President Joe Biden’s trade chief defended an economic agreement the US is negotiating with 13 other countries, saying it will build relationships with countries in the Indo-Pacific and address the world’s current challenges by strengthening supply chains.

The Indo-Pacific Economic Framework, or IPEF, is a better fit for today than the Comprehensive and Progressive Agreement for Trans-Pacific Partnership, or CPTPP, according to US Trade Representative Katherine Tai. The latter deal was reached among 11 nations that were forced to change their original pact after President Donald Trump withdrew the US from it in 2017.
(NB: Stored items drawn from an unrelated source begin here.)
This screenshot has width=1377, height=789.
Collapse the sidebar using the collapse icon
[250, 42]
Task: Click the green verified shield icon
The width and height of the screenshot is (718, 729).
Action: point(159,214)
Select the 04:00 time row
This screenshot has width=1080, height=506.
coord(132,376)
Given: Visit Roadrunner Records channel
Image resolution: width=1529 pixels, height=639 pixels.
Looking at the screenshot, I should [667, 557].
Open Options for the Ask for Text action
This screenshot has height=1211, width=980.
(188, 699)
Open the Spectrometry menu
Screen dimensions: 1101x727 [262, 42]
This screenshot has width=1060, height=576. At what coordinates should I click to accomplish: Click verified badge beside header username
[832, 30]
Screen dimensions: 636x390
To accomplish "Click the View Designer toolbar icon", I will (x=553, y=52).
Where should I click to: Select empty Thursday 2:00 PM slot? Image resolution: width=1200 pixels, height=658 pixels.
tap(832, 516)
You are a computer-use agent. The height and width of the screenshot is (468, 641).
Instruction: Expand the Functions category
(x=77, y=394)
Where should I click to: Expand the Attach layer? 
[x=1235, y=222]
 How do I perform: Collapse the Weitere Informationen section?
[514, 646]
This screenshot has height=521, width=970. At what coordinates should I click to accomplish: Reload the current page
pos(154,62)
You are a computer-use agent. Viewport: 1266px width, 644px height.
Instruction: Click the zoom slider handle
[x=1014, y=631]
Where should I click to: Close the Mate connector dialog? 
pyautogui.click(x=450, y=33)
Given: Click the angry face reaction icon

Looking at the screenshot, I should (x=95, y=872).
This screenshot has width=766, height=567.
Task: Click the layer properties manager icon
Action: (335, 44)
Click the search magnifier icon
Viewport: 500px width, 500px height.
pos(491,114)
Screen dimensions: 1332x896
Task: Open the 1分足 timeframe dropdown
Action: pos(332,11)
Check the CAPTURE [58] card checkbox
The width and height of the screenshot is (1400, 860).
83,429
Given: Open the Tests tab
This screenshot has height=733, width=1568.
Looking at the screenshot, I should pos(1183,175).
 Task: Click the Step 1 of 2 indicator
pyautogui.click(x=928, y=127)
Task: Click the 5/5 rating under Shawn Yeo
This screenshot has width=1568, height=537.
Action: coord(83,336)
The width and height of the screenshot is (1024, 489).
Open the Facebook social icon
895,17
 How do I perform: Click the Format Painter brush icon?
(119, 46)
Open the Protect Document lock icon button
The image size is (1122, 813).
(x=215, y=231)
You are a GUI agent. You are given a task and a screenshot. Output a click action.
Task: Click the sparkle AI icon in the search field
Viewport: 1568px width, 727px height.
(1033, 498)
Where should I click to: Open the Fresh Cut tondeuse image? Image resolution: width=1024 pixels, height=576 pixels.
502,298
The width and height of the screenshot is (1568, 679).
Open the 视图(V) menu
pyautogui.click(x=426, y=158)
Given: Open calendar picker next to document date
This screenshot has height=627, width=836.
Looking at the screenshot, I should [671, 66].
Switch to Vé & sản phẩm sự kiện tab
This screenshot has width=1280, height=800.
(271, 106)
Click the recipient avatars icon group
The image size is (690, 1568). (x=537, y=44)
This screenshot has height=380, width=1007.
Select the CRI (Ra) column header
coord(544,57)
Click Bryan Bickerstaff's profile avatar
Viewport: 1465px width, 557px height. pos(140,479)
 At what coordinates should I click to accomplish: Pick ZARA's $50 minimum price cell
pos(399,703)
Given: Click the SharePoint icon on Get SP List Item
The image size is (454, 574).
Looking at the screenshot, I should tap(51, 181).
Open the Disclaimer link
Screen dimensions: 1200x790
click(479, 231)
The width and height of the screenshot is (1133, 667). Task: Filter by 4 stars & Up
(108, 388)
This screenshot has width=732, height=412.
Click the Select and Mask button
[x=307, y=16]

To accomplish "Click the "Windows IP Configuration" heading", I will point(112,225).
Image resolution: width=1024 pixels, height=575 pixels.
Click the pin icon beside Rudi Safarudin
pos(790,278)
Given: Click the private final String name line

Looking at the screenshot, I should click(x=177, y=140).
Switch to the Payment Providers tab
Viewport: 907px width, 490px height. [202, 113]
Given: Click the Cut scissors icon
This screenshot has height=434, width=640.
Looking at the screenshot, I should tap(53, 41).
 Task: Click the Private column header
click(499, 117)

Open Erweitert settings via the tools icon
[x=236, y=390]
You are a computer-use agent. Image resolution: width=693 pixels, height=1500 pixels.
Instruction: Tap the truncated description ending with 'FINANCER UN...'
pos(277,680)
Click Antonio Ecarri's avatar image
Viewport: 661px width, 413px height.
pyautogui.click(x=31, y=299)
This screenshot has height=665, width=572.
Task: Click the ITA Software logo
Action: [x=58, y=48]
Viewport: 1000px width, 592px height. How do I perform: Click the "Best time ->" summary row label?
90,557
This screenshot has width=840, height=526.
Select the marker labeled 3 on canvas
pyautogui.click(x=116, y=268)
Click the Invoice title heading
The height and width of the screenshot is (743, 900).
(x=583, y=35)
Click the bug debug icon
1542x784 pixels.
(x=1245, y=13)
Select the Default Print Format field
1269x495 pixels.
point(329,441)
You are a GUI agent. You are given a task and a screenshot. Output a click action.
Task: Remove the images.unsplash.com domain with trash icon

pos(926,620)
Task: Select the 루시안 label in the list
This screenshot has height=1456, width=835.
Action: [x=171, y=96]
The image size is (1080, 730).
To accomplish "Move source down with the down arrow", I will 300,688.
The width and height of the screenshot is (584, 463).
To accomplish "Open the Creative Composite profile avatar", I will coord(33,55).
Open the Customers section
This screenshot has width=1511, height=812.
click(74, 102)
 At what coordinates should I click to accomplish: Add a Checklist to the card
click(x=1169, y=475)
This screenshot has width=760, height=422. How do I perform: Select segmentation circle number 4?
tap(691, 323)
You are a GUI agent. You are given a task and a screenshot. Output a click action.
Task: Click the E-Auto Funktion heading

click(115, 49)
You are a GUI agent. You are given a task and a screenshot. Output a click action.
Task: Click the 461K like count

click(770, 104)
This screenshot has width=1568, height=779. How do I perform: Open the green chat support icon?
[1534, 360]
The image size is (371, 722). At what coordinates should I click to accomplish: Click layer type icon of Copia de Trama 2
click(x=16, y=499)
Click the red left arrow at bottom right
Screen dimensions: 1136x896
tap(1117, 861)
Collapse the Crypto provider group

Countries are looking for solutions to supply chain snarls caused by the coronavirus and the effects on world energy and food markets from Russia’s invasion of Ukraine, Tai said on Wednesday night at a dinner in New York.

US Trade Representative Katherine Tai

The desire among nations to promote resilience, sustainability and inclusion is “quite different from the pressures and the aspirations that we were pursuing just five, seven, ten years ago when we were negotiating what is now the CPTPP,” Tai said at the event hosted by the National Committee on US-China Relations.

IPEF is the most significant US economic engagement in the region since Trump abandoned the Trans-Pacific Partnership, negotiated under President Barack Obama. But some lawmakers and business executives criticized Biden’s new effort earlier this year for stopping short of reducing tariffs, as the CPTPP did.

US allies in Asia would also have preferred a more traditional trade deal that offered greater access to US markets like the CPTPP did, but have signed on to the IPEF as the Biden administration’s offer.

By keeping tariff changes out of the IPEF, the administration likely can avoid the necessity of seeking a congressional vote to put it into place. That would sidestep one of the biggest obstacles for the TPP, which become a political punching bag for Trump as well as for candidate Bernie Sanders during the 2016 US election.